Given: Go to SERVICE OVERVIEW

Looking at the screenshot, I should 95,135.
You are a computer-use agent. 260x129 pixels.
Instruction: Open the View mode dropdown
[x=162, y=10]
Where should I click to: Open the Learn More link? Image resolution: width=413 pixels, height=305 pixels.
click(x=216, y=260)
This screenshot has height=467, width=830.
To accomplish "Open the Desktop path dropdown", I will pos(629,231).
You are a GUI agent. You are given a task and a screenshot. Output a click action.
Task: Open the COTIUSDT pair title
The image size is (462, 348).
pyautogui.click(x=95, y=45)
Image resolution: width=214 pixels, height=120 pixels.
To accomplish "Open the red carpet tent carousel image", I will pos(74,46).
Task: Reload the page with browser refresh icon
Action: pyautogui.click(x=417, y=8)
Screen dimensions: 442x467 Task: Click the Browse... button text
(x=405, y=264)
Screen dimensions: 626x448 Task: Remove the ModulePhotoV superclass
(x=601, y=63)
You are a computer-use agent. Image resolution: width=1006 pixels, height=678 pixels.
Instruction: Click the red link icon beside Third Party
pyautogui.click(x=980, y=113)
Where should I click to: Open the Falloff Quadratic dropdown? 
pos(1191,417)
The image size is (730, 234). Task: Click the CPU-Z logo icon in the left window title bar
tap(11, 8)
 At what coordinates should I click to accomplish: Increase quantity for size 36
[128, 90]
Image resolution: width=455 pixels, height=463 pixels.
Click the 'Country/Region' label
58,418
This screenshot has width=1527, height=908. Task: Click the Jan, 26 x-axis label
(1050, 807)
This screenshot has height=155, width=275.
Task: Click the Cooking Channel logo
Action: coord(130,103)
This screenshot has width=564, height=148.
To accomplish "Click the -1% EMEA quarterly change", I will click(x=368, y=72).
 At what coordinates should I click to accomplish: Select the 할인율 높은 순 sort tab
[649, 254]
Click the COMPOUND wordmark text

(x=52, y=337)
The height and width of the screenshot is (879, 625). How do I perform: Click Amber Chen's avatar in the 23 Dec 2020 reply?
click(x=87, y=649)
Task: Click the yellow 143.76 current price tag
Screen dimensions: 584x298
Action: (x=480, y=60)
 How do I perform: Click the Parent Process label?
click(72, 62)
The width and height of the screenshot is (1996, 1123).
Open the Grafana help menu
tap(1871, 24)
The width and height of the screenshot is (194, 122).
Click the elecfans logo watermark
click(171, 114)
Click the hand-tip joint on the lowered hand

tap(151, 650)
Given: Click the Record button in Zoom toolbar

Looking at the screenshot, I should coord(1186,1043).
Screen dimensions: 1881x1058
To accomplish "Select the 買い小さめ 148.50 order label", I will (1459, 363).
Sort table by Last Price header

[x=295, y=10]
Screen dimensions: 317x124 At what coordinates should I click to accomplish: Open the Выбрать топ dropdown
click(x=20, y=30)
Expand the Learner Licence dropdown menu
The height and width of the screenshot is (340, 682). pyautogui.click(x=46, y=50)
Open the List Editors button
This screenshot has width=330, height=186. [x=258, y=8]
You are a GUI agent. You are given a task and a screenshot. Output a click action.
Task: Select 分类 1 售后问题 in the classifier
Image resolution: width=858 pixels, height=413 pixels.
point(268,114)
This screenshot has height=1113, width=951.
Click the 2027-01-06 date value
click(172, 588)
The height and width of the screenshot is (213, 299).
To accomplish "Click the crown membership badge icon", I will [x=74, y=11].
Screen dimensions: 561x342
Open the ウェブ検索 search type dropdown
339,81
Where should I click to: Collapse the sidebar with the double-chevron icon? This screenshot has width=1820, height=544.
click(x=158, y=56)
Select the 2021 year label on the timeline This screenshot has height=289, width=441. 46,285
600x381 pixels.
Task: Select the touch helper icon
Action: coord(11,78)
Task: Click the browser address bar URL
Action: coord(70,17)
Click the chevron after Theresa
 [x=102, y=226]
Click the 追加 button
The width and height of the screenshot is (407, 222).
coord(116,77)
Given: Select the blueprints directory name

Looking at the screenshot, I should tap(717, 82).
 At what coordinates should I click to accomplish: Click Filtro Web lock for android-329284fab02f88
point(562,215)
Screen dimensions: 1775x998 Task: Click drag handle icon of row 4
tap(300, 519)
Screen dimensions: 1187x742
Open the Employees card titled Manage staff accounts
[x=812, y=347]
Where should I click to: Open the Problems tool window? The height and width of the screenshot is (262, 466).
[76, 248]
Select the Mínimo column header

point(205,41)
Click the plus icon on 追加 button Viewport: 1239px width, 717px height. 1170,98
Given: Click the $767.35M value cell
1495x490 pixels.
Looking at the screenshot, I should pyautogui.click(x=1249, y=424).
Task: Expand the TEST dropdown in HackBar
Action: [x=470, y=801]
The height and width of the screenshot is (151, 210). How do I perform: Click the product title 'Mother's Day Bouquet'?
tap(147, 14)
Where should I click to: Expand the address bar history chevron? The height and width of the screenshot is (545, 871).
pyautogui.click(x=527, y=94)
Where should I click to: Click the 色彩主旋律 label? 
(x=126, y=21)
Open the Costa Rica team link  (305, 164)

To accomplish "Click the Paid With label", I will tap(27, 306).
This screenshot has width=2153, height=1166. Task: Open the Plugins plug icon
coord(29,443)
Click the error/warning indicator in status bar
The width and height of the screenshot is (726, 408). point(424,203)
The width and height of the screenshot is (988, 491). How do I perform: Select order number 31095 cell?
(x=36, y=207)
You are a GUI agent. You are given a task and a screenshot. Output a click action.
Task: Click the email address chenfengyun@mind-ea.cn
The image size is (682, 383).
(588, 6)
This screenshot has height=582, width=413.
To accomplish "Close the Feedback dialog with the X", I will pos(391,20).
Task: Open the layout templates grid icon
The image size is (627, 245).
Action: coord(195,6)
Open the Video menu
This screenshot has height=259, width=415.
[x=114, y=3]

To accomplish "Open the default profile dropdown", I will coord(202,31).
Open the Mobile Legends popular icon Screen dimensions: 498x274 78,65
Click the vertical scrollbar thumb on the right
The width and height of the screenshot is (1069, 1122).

GIVEN PROBLEM
Copy out every line of the items, from the line containing "The height and width of the screenshot is (213, 299)." down through the line containing "pyautogui.click(x=527, y=94)", both included, without changing a character.

SOLUTION FOR THIS PROBLEM
The height and width of the screenshot is (213, 299).
To accomplish "Click the crown membership badge icon", I will [x=74, y=11].
Screen dimensions: 561x342
Open the ウェブ検索 search type dropdown
339,81
Where should I click to: Collapse the sidebar with the double-chevron icon? This screenshot has width=1820, height=544.
click(x=158, y=56)
Select the 2021 year label on the timeline This screenshot has height=289, width=441. 46,285
600x381 pixels.
Task: Select the touch helper icon
Action: coord(11,78)
Task: Click the browser address bar URL
Action: coord(70,17)
Click the chevron after Theresa
 [x=102, y=226]
Click the 追加 button
The width and height of the screenshot is (407, 222).
coord(116,77)
Given: Select the blueprints directory name

Looking at the screenshot, I should tap(717, 82).
 At what coordinates should I click to accomplish: Click Filtro Web lock for android-329284fab02f88
point(562,215)
Screen dimensions: 1775x998 Task: Click drag handle icon of row 4
tap(300, 519)
Screen dimensions: 1187x742
Open the Employees card titled Manage staff accounts
[x=812, y=347]
Where should I click to: Open the Problems tool window? The height and width of the screenshot is (262, 466).
[76, 248]
Select the Mínimo column header

point(205,41)
Click the plus icon on 追加 button Viewport: 1239px width, 717px height. 1170,98
Given: Click the $767.35M value cell
1495x490 pixels.
Looking at the screenshot, I should pyautogui.click(x=1249, y=424).
Task: Expand the TEST dropdown in HackBar
Action: [x=470, y=801]
The height and width of the screenshot is (151, 210). How do I perform: Click the product title 'Mother's Day Bouquet'?
tap(147, 14)
Where should I click to: Expand the address bar history chevron? The height and width of the screenshot is (545, 871).
pyautogui.click(x=527, y=94)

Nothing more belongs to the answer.